[dnssec-deployment] some observations about .SE's DNSSEC

[Paul Vixie]

> 	... If enough people complain it will be fixed.  ...

clearly you've been using hotels and WISPs who face competition, and so
they have to be responsive the the trouble reports they get.  for me, it
is never possible to switch carriers in a hotel room or coffee shop, and
there is no way to get the hotelier or barista to believe that i'm going
to take my business elsewhere because their WISP doesn't support EDNS.
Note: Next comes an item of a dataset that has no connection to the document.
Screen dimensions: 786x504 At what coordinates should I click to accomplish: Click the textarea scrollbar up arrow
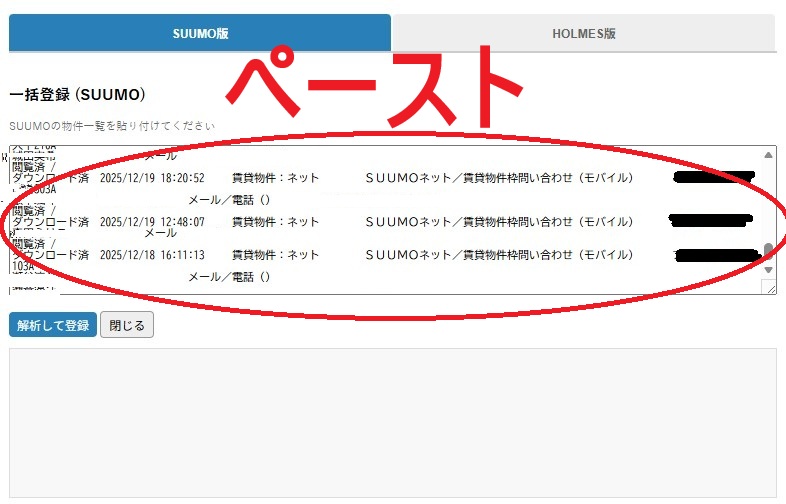point(768,155)
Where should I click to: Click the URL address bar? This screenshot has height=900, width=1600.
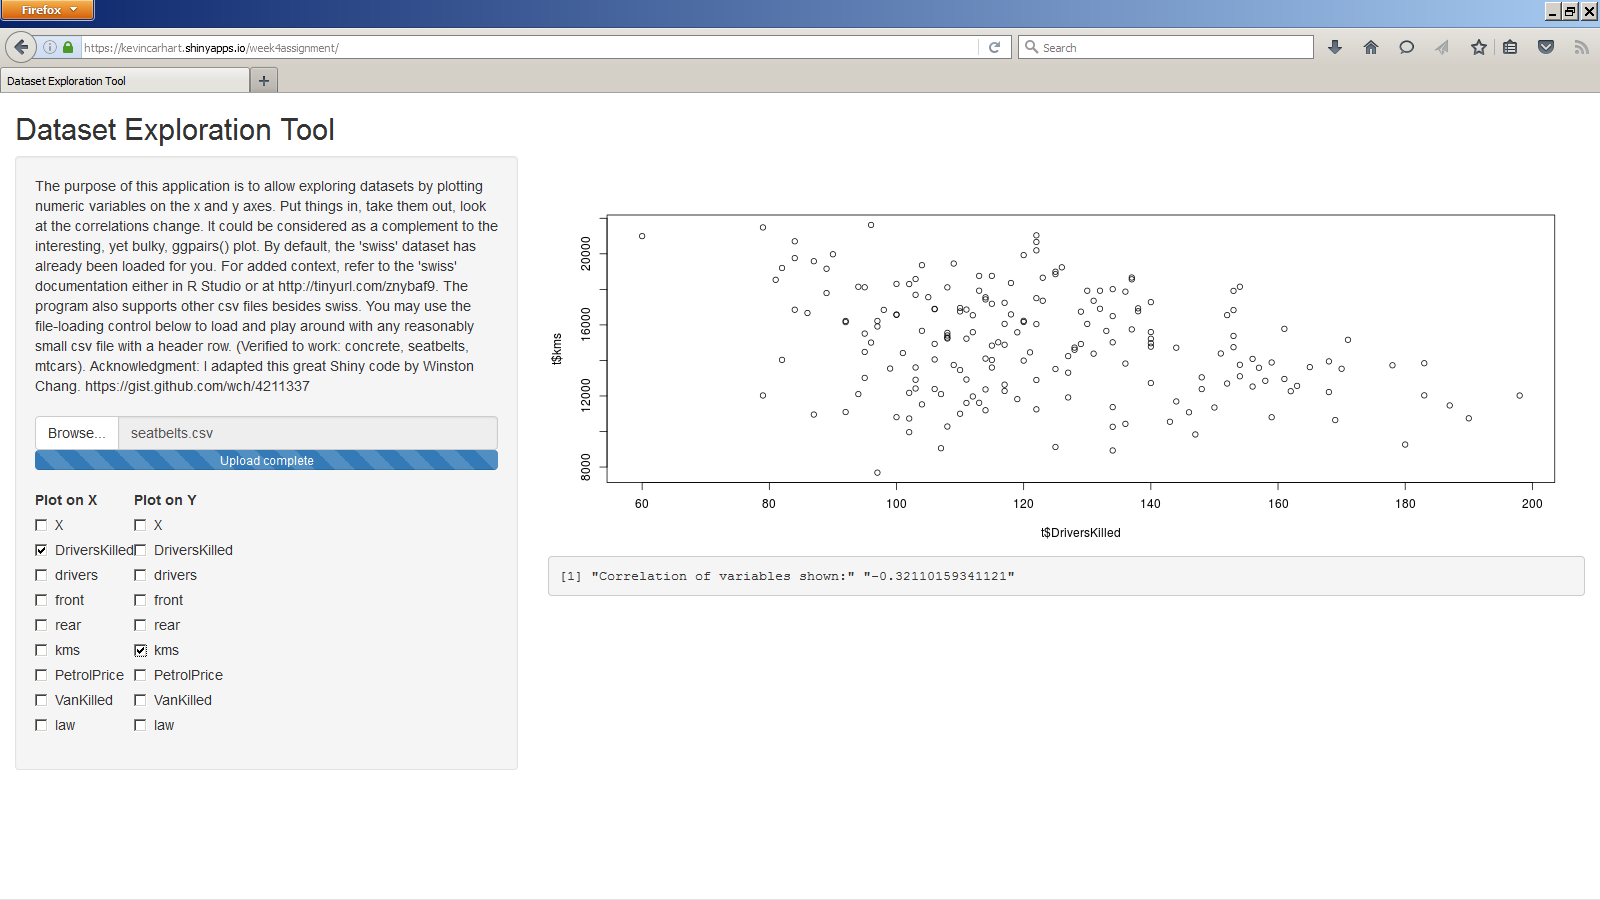coord(530,47)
> 	It would be nice if the IETF in there discussions with
> 	hotels actually stated to the hotel that we are using
> 	technology that is likely to become standard practice in
> 	the next 3 years and that it would be wise to address issues
> 	raised.

so all we have to do is hold 2,000,000 IETF meetings to get all the hotels
fixed globally?  or is there a tipping point at, say, 10,000 hotels?  :-)

> 	At the very least they should have a checkbox to disable
> 	interception on the authentication page like may do to supply
> 	a non NATed address.

if only they had to care about what they should have.  but, they don't.

> 	Good indications that it should be disabled automatically are:
> 	* TSIG signed requests.
> 	* non-recursive queries.

well, now you're into namedroppers territory, but i disagee about the TSIG
signed queries.  if i want to use TSIG signed queries from a coffee shop to
my home recursive resolver, it ought to work.  but we (significantly) digress.